User currently offlineEagleBoy From Niue, joined Dec 2009, 1917 posts, RR: 2
Reply 16, posted (4 years 2 months 3 weeks 6 days 18 hours ago) and read 14959 times:
Support Airliners.net - become a First Class Member!

In terms of how aviaiton can help the economy:
Obviously the new jewel is T2 at DUB. If the DAA cab get a few airlines to use it as a transit/immigration stop onwards to the US that will bring some cash into the system. And for any airline wanting to use the INS/CBP facilites but not pick up passengers) why not incentivise them to use SNN and its uncongested US facility?

Another idea is one that I believe is advertised by IcelandAir in the USA. They offer flights to Europe via Reykjavik. You can change your booking to get a 1-2 stopover FOR NO EXTRA CHARGE. Now imagine if EI were incentivised by the Irish Govt to offer the same deal at DUB. The local economy could experience an increase in short term tourism.

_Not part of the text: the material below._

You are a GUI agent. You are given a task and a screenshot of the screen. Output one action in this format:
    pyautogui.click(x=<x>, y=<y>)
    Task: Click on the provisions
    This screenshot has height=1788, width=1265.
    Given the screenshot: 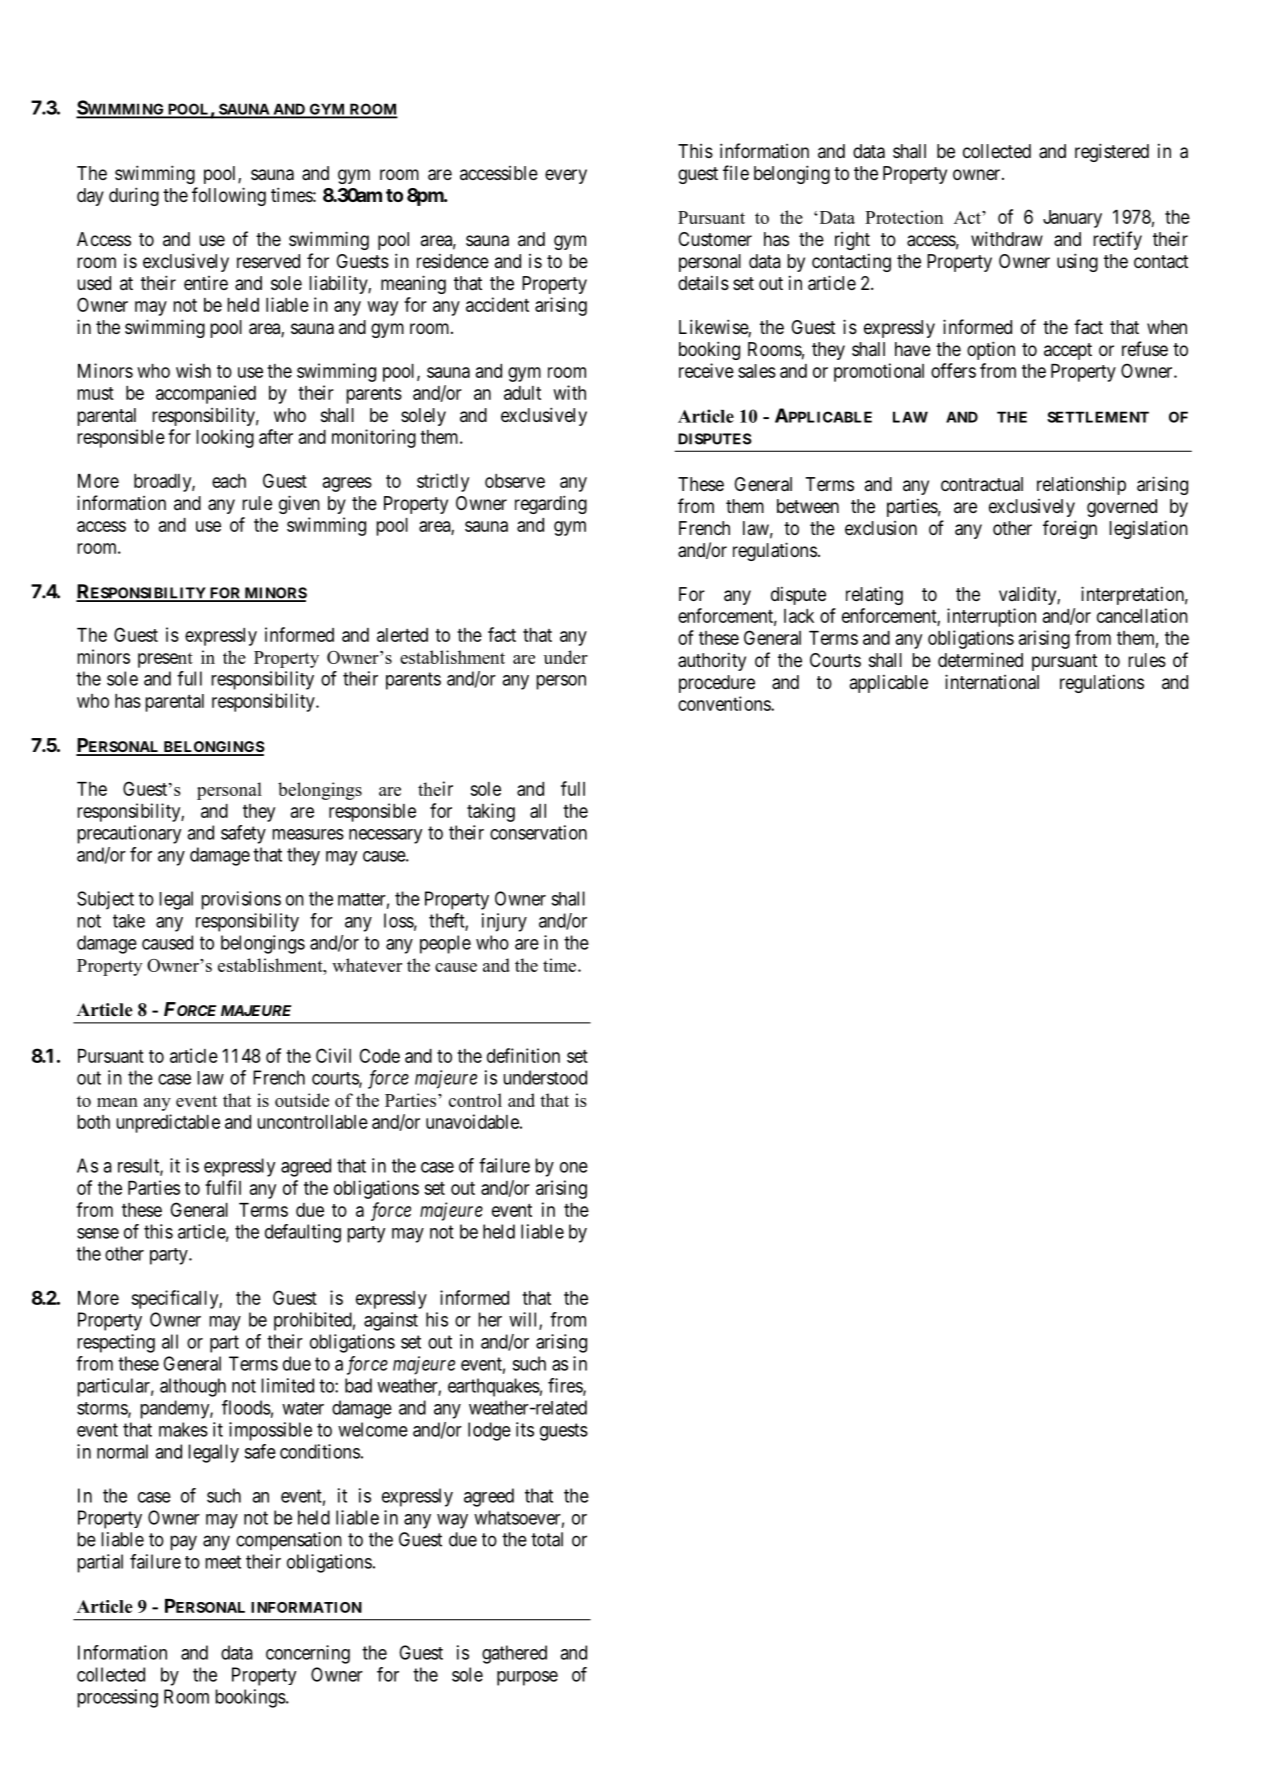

Neither of these ideas will get us out of the huge economic hole we are in but many small ideas like this may arrest the slide we have experienced recently.



Having read the 'winning' ideas for Your Country Your Call I think they are vague and aspirational in a country that those not yet have 100% broadband coverage. There goes another million Euro on commitees to investigate these 2 ideas. Fair play to the 2 winners but the ideas do not seem concrete enough to generate the estimated 9000 jobs and international interest. (Each idea is allocated E500K in 'development' grants)

Ironicly enough the relevant website has no proper info about the winning ideas so heres a VERY brief synopsis about them:
-"Neil Leyden's proposal to create a global media hub will see Ireland adopting the necessary legislation to become a leading centre for the creation and distribution of digital content."
-"The 'Data Island Strategy' aims to build a world-beating digital services system and to position Ireland at the forefront of its associated spin-off industries. Proposer Ciaran Clancy works for a consulting firm and has been involved in the information technology and communications sector from an early age"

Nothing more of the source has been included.